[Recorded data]
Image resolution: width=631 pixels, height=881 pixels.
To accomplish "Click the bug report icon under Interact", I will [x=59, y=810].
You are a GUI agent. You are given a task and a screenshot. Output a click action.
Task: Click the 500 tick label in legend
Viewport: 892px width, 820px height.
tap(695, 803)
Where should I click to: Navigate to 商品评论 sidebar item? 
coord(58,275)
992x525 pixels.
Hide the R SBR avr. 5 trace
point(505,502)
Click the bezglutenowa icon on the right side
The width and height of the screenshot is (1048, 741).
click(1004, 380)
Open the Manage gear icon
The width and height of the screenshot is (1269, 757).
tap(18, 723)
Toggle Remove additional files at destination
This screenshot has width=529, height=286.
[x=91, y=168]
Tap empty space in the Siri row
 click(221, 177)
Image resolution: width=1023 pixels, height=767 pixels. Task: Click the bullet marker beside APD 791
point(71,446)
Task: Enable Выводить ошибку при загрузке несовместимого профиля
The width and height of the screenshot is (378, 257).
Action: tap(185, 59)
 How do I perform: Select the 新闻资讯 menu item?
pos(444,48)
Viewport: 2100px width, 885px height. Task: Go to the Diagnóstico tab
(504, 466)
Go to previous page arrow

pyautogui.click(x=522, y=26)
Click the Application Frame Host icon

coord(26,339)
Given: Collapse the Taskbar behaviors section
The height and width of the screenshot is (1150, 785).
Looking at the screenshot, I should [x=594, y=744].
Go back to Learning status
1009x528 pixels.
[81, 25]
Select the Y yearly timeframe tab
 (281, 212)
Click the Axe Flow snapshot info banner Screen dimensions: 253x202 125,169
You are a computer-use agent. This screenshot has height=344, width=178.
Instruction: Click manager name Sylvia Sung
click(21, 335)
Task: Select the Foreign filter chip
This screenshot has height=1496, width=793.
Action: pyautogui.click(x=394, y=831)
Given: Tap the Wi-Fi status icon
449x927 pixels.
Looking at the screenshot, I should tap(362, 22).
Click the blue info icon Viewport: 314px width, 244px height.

◆ DESCRIPTION OF THE TASK: Return all lines in the entries above that carry the word "status".

◆ SOLUTION:
Go back to Learning status
Given: Tap the Wi-Fi status icon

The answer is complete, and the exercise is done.